**WORK ORDER:** Determine the number of lines below that contain the string "button", and state only that number.

**AVAILABLE RECORDS:**
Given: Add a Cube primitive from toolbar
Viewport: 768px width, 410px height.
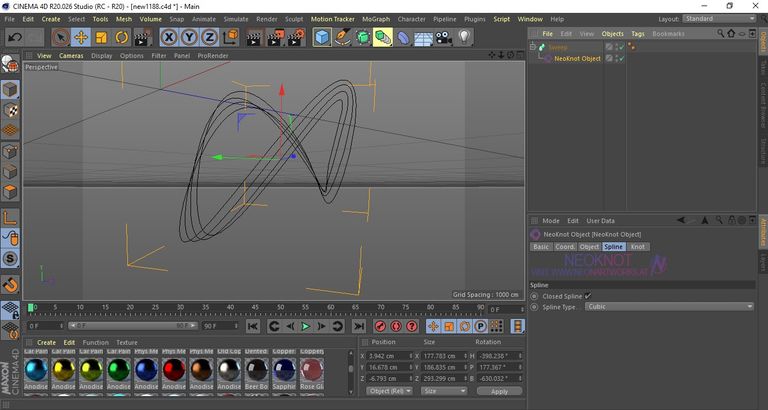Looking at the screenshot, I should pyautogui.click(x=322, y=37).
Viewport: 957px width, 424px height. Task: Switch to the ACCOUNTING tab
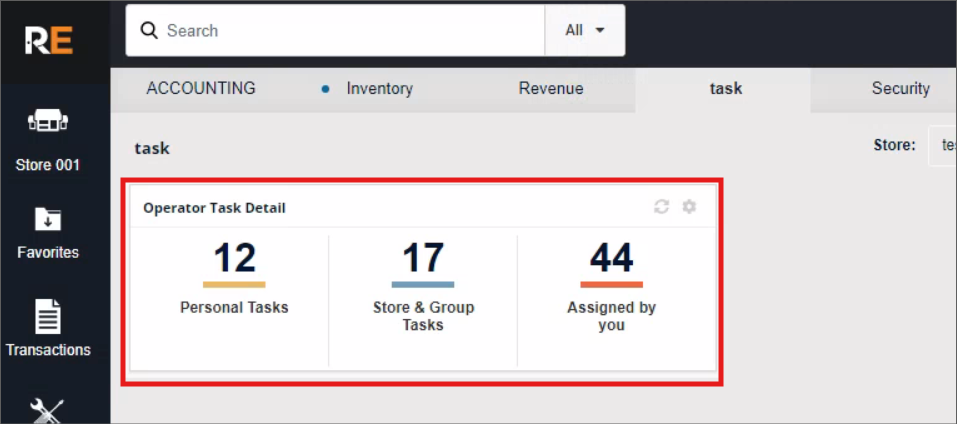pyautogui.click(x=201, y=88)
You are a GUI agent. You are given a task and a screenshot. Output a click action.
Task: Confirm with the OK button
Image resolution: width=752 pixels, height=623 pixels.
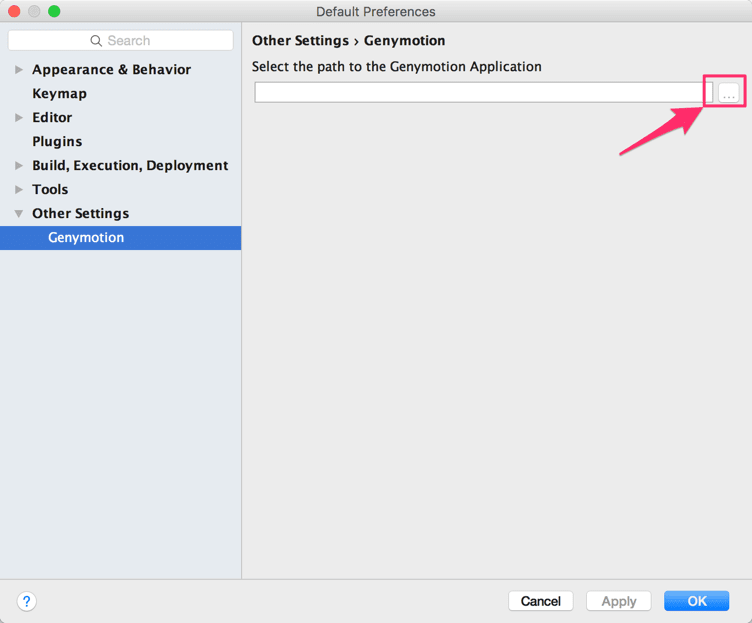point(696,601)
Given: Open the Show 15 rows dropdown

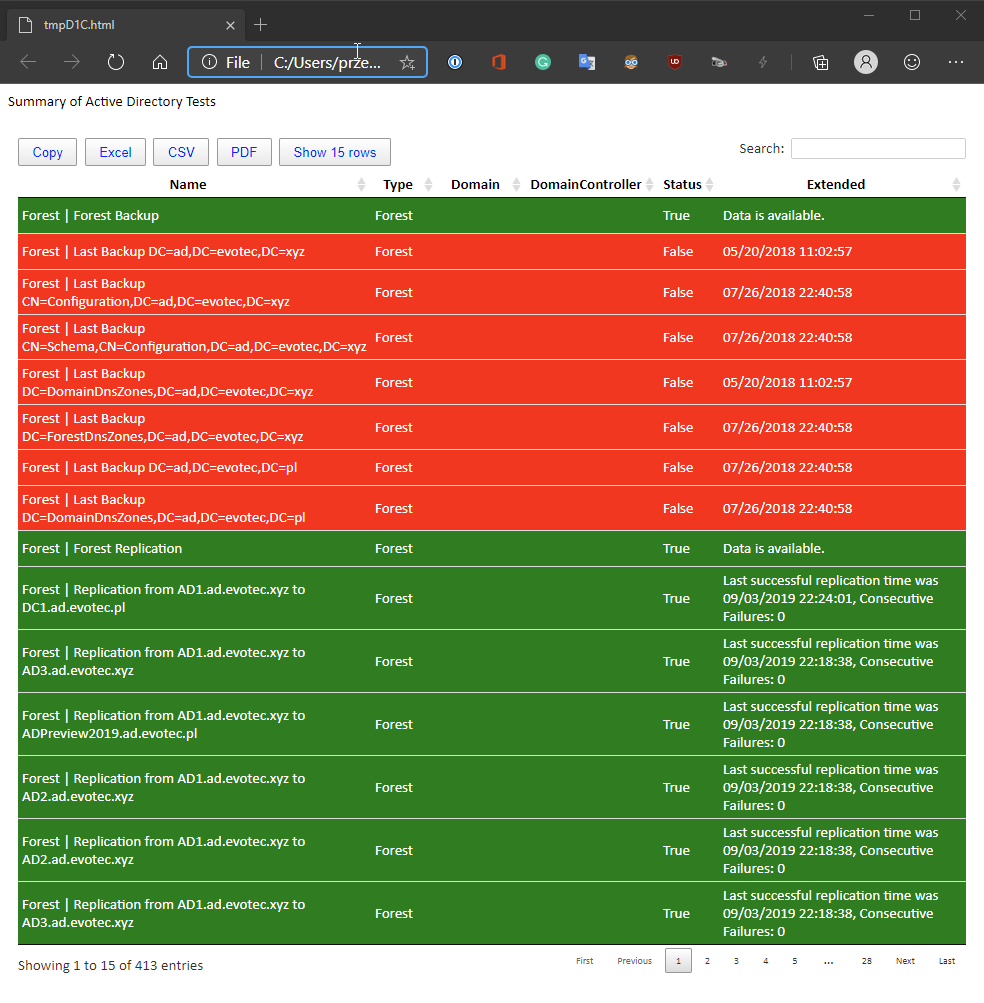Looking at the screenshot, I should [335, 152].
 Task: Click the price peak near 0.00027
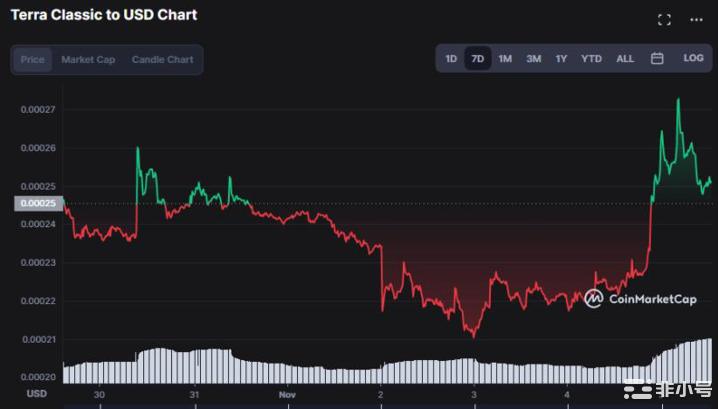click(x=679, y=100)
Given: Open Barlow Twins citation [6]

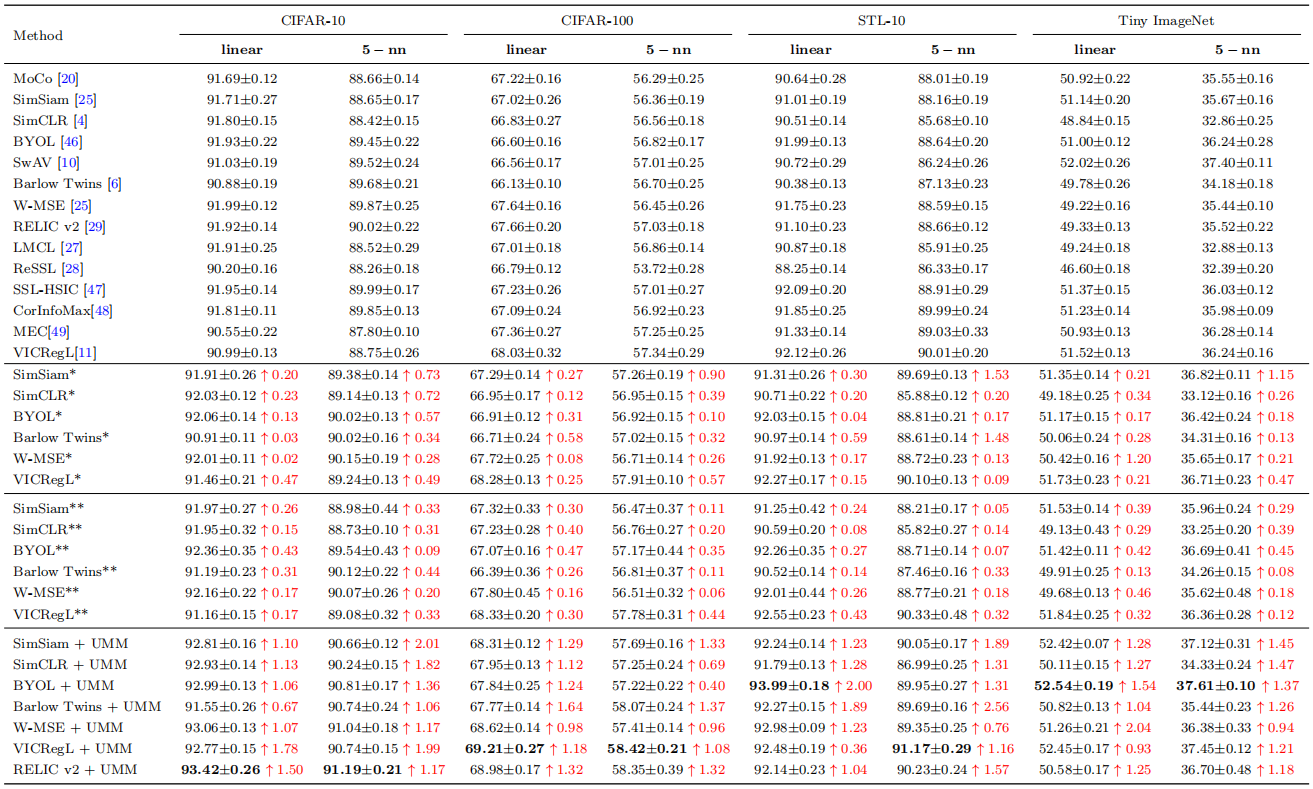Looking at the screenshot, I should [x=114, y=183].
* * *
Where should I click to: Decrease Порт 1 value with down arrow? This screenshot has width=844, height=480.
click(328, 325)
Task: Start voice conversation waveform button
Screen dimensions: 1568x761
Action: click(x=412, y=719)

**TASK OUTPUT:** 2